Bowles v. Adelson

61 F. Supp. 288 | S.D.N.Y. | 1944

COXE, District Judge.

This is a suit for an injunction restraining the defendants from selling candies and confections until they prepare and keep available for examination a base period statement as required by Section 1499.11 of the General Maximum Price Regulation.

The plaintiff previously moved for an injunction pendente lite, and, when this motion was denied, the case was referred to a master to hear and report. A hearing was thereafter had before the master, and he has rendered a report recommending that no injunction be granted and that judgment be entered for the defendants denying relief to the plaintiff.

There was little conflict in the testimony before the master, and his findings of the essential facts may be briefly summarized.

The defendants are manufacturers of candy, which they sell at wholesale; they are the successors to Charles R. Adelson Co., Inc., which, in March 1942, conducted the business. The defendant Charles R. Adelson is the active head of the concern.

In 1942, the Adelson Company and the defendants together did a business of $309,-000, of which, in March 1942, 97.15% was with chain stores, and the remaining 2.85%, amounting to $909.23, was at prices higher than the prices paid by the chain stores. The defendant Charles R. Adelson was thoroughly familiar with Section 1499.11 of the Regulation requiring preparation of a base period statement, and he considered that the price lists of the two principal chain stores making purchases during March 1942 constituted a proper base period statement under the Regulation. These price lists, together with invoices showing prices at which the miscellaneous sales of $909.23 were made, were placed in a folder in an office safe where they were kept for preservation.

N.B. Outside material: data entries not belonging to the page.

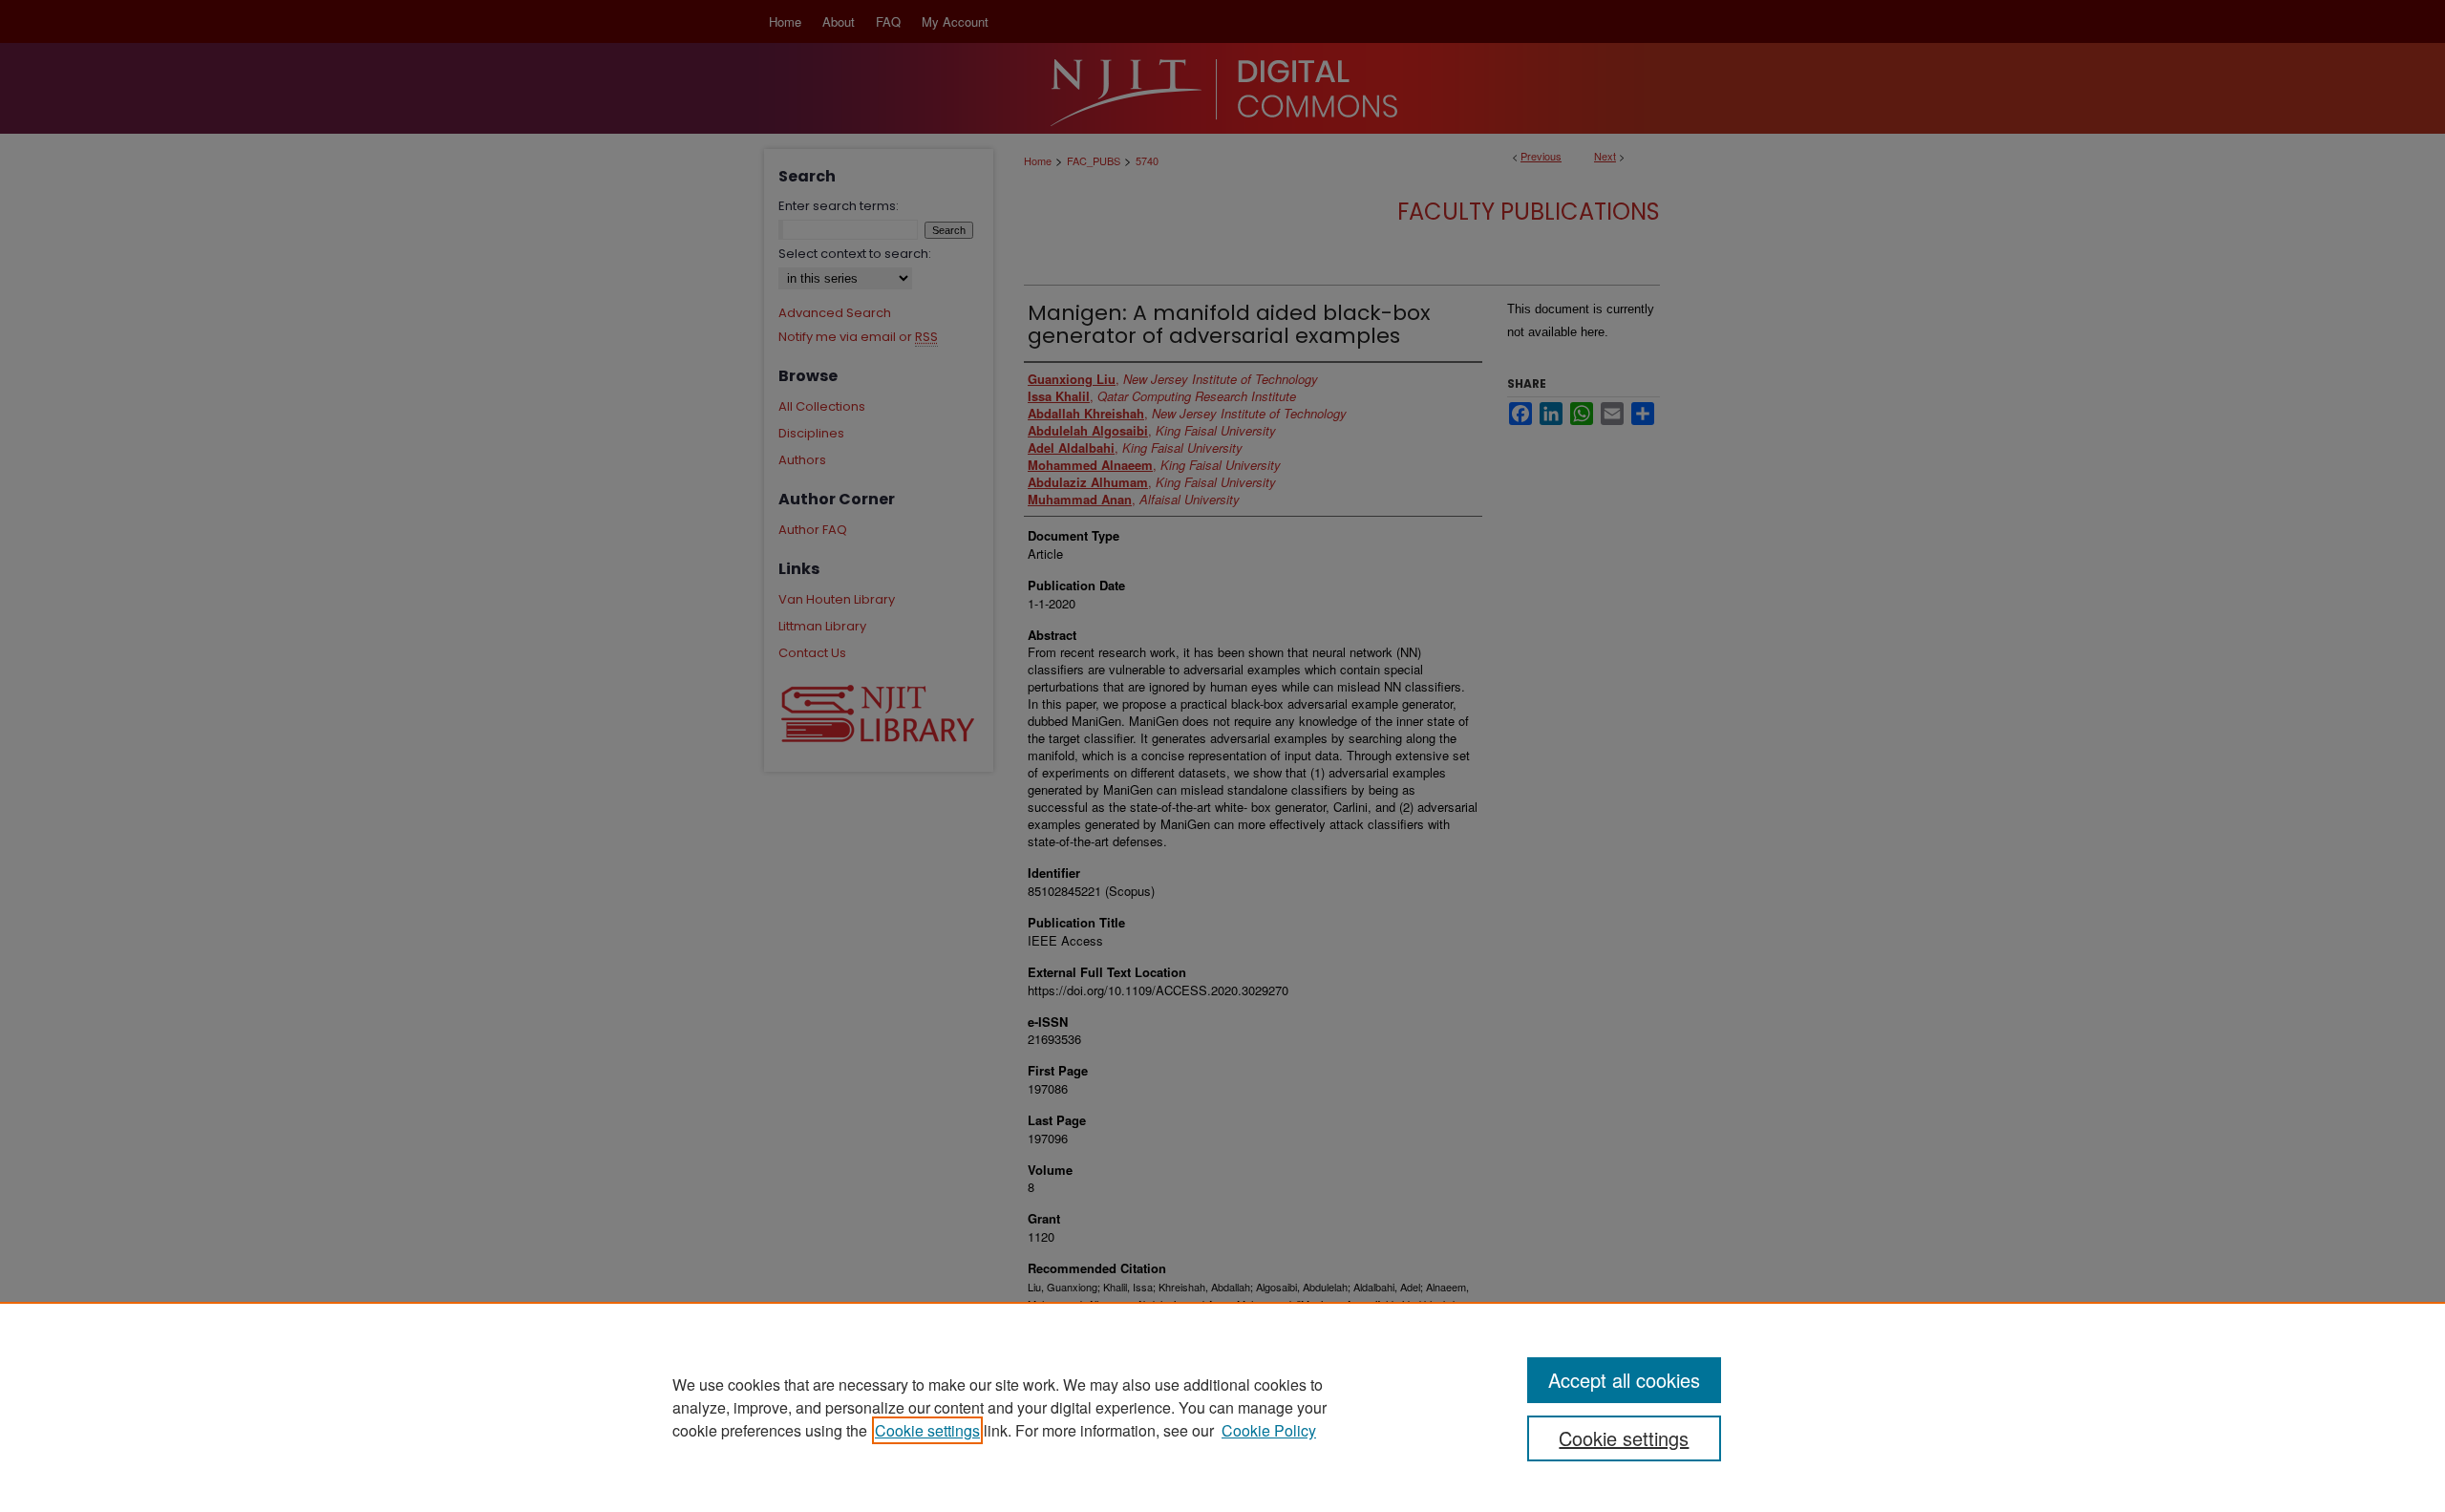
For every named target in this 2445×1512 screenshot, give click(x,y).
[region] (1222, 1407)
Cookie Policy (1269, 1430)
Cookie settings (927, 1430)
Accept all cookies (1624, 1380)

On January 21, 1944, an investigator from the Office of Price Administration visited the place of business of the defendants, and asked to see the base period statement. After some conversation with the investigator, the defendant Charles R. Adelson signed a written survey form, in which he admitted that no base period statement had been prepared showing the highest prices charged in March 1942, or the other information required by the Regulation.

On February 24, 1944, the complaint in the present action was filed, and some time later, and prior to the hearing before the master, the defendants prepared a base period statement, which the plaintiff concedes contains “substantially all the details required of a base period statement”. A copy of this statement has been conspicuously posted in the defendants’ place of business.

Section 1499.11 of the General Maximum Price Regulation provides that every person selling commodities or services for which maximum prices are established shall “prepare, on or before July 1, 1942, * * * and thereafter keep for examination by any person during ordinary business hours, a statement showing: (1) The highest prices which he charged for such of those commodities or services as he delivered or supplied during March 1942 * * * together with an appropriate description or identification of each such commodity or service; and (2) All his customary allowances, discounts, and other price differentials.”

I think it is perfectly clear that the chain store price lists and other invoices preserved by the defendants were in no way a compliance with this Regulation; they were merely evidentiary matter to assist the defendants in the preparation of the base period statement and to support the statement when it was prepared. It is apparent, also, from the findings made by the master that the defendant Charles R. Adelson was thoroughly familiar with the Regulation and what it required. I do not think, either, that it is a sufficient answer that the chain store price lists and the miscellaneous invoices furnished “substantially all information required to be furnished in a base period statement”, for obviously the administrative authority should not be required in each case to search through a multitude of supporting records to ascertain the base period prices called for by the Regulation. I cannot escape the conclusion, therefore, that during a period of a year and a half the defendants violated the Regulation in failing to prepare and keep for examination a base period statement.

The question remains whether the master was right in recommending that no injunction should issue. Ordinarily, the right to an injunction is not defeated by the defendant’s discontinuance of his illegal conduct if the likelihood of its resumption is found to exist. Securities and *290Exchange Commission v. Okin, 2 Cir., 139 F.2d 87, 88. But in the present case the injunction is sought only until the defendants shall prepare a base period statement containing the information required by the Regulation. This base period statement has now been prepared, and the plaintiff concedes that it is satisfactory. There is, therefore, nothing more for the defendants to do except to keep the statement “for examination by any person during ordinary business hours”; and it is unlikely that the defendants will fail to meet that requirement. I think, therefore, that the reason for the injunction no longer exists. Northwestern Light & Power Co. v. Town of Milford, 8 Cir., 82 F.2d 45, 47; Femmer v. City of Juneau, 9 Cir., 97 F.2d 649, 654; Mills v. Green, 159 U.S. 651, 16 S.Ct. 132, 40 L.Ed. 293; Wingert v. First National Bank, 223 U.S. 670, 32 S.Ct. 391, 56 L.Ed. 605; Brownlow v. Schwartz, 261 U.S. 216, 43 S.Ct. 263, 67 L.Ed. 620.

There may be a decree denying the injunction and dismissing the complaint.